As someone in the pre-job situation of Regretting Spurning Statistics, I would love to see a guest post by him/her.

Hi RSS, as an engineer who forsook it for cops and robbers, I have the following response for you. Here’s the beginning of an article I wrote on data visualization for the Handbook of Quantitative Criminology:

“First, a confession. I taught statistics for 30 years,and formost of that time,I stuck pretty close to the topics covered in standard social science and statistics textbooks, explaining correlation, regression, statistical signiﬁcance, t-tests, ANOVA, etc. In other words, I ended up teaching the same-old, same-old statistical methods (sorry, students), primarily inferential statistics, without stopping to consider how well they ﬁlled the students’ needs.
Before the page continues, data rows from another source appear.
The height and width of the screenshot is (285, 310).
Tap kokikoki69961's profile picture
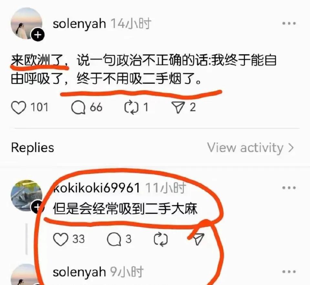26,195
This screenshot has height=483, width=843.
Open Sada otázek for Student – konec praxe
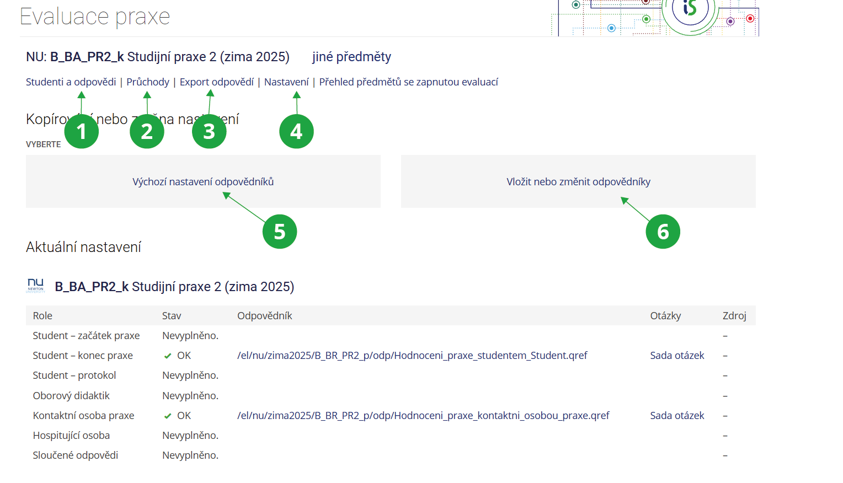(677, 356)
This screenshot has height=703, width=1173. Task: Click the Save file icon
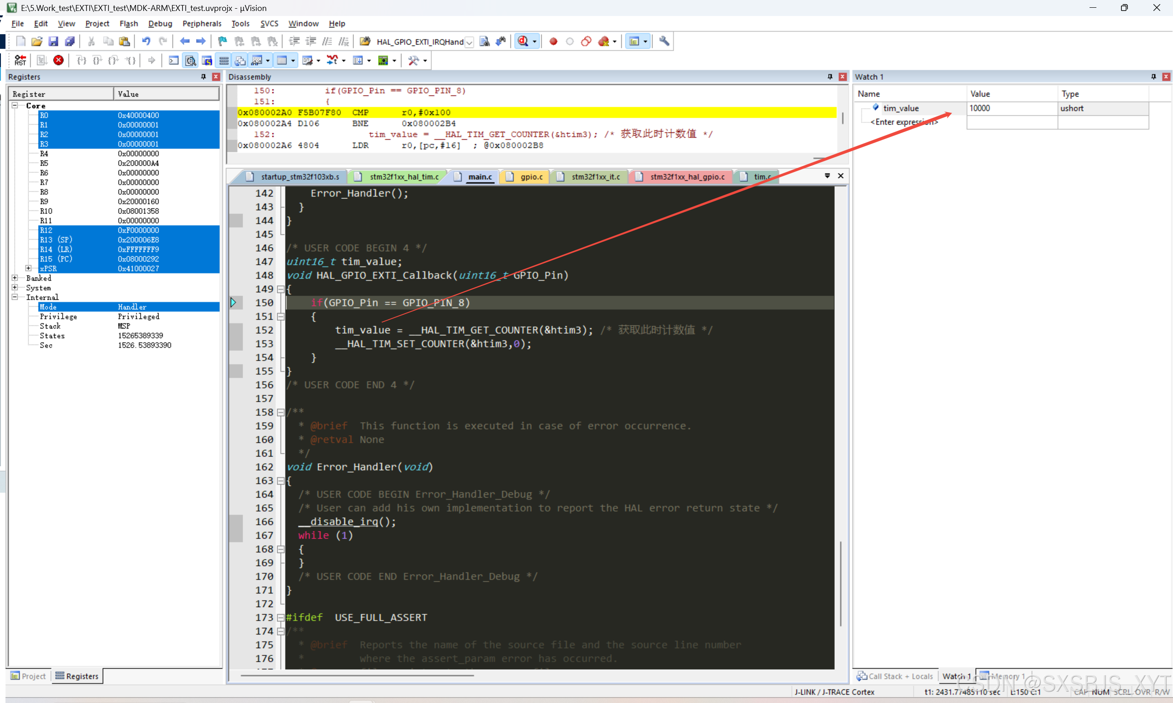pyautogui.click(x=53, y=41)
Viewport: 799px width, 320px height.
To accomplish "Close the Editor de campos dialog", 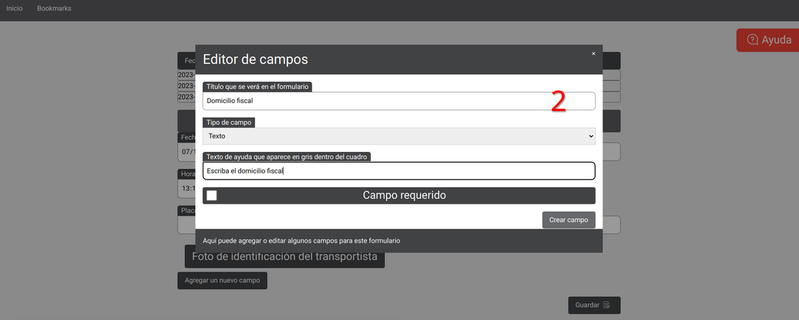I will [593, 54].
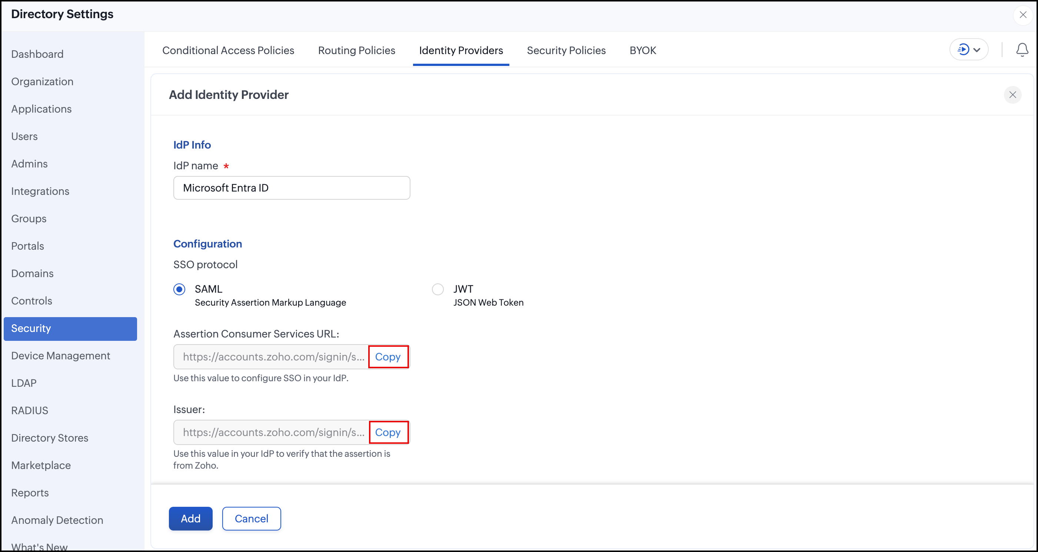The image size is (1038, 552).
Task: Click the quick setup play icon
Action: tap(963, 50)
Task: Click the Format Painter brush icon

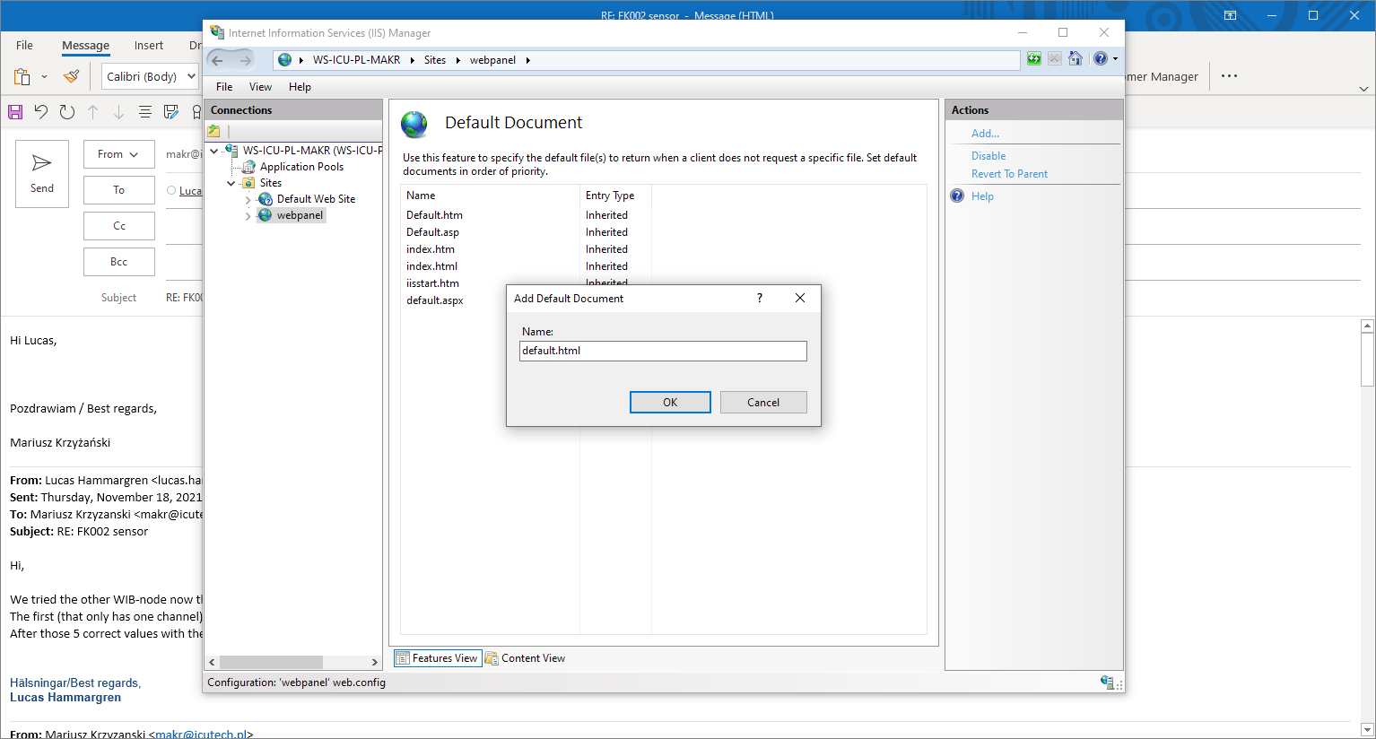Action: [71, 76]
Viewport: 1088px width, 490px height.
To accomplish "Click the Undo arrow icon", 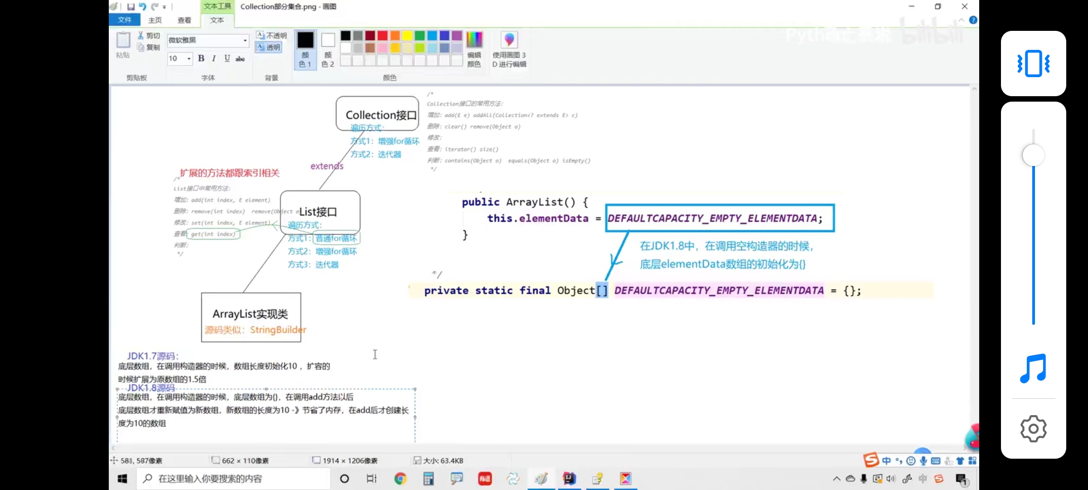I will [142, 7].
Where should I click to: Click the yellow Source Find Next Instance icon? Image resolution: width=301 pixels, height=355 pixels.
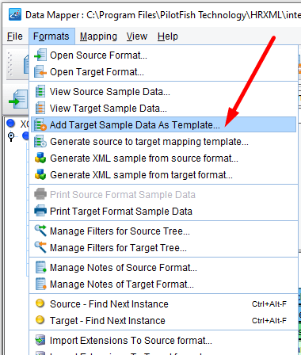[x=40, y=303]
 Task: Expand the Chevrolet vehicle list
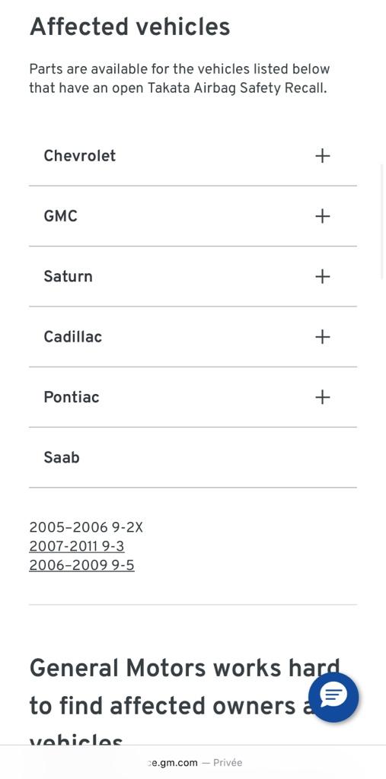pos(193,156)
Of course, students need to know these methods, since they have to be able to interpret the ﬁndings of papers written by researchers who learned, and were applying the same-old, same-old methods. But they also need to know what assumptions are implicit in these methods; many are based on random sampling, which is often not the case, and on linearity, normality, independence, and other idealizations that are rarely found in real data – which does not stop researchers from applying them.”

Next section, which I should have included:

“For the most part,these methods were developed early in the last century,when collecting data was an expensive proposition.For this reason, to reduce the cost of data collection, many of the methods were predicated on taking random samples. Moreover, analyzing data could take hours or days, even with small datasets.

Neither of these conditions still holds. Rather than a trickle of data, we are now confronted with a ﬁre hose of data. Of course, this does not mean that there are no longer problems of data quality; much of the [police-collected] data is entered by humans, not automatically recorded,and dates, names, and other entries are not always entered correctly.”

I’m also mostly self-taught at statistics. As far as a practical book, I like Gelman/Hill. Fairly elementary, lots of examples, good for developing intuition: http://www.stat.columbia.edu/~gelman/arm/

For something covering more ground, I’m also a fan of: http://www-stat.stanford.edu/~tibs/ElemStatLearn/

For nerd dating in the city, I personally highly recommend internet dating in general, and OKCupid specifically.

As a male nerd, (who was at the time, in decent physical shape), I had a reasonably easy time finding dates and eventually my fiance. You do need to be able to handle rejection and not get too upset when someone doesn’t respond, or falls off the planet after the third exchange. At my peak of online dating, I had 5 dates with 4 different women in a week.

I found it much easier to get to know women over the comforts of asynchronous textual communication. In person, I can be aloof and awkward, but on the internet, you’d never know ;).

“It’s one of the many advantages of being a nerd girl”

Should this say “It’s one of the many advantages of being a (straight) nerd girl”? :)

Fair.

The stats classes I took were more theory and not really relevant for practical work experience. So to keep learning I read a lot of stats/data viz blogs (Simply Statistics; Stats Chat; Statistical Modeling, Causal Inference, and Social Science; The Why Axis; Citizen Statistician; etc.) and Coursera has free classes. I am in the last week of Data Analysis which has good overviews of statistical concepts and teaches you how to do it in R. The background in stats is good even if you don’t want or need to learn R. You could download the videos since it is the last week or just wait and enroll in the next class. There might be other relevant classes too, or check on Udacity. Looking forward to the Schutt/mathbabe book. If anyone else has some good blog recommendations, please pass them on!

Try “Statistical Inference” by Casella and Berger. I used it for my Introduction to Mathematical Statistics class and I think it’s one of the best out there. It *is* theory, but I have found that for me, the best way to learn statistics was to learn the theory, and then learn how to apply it from the “masters”. I use statistics extensively, but not in big-data.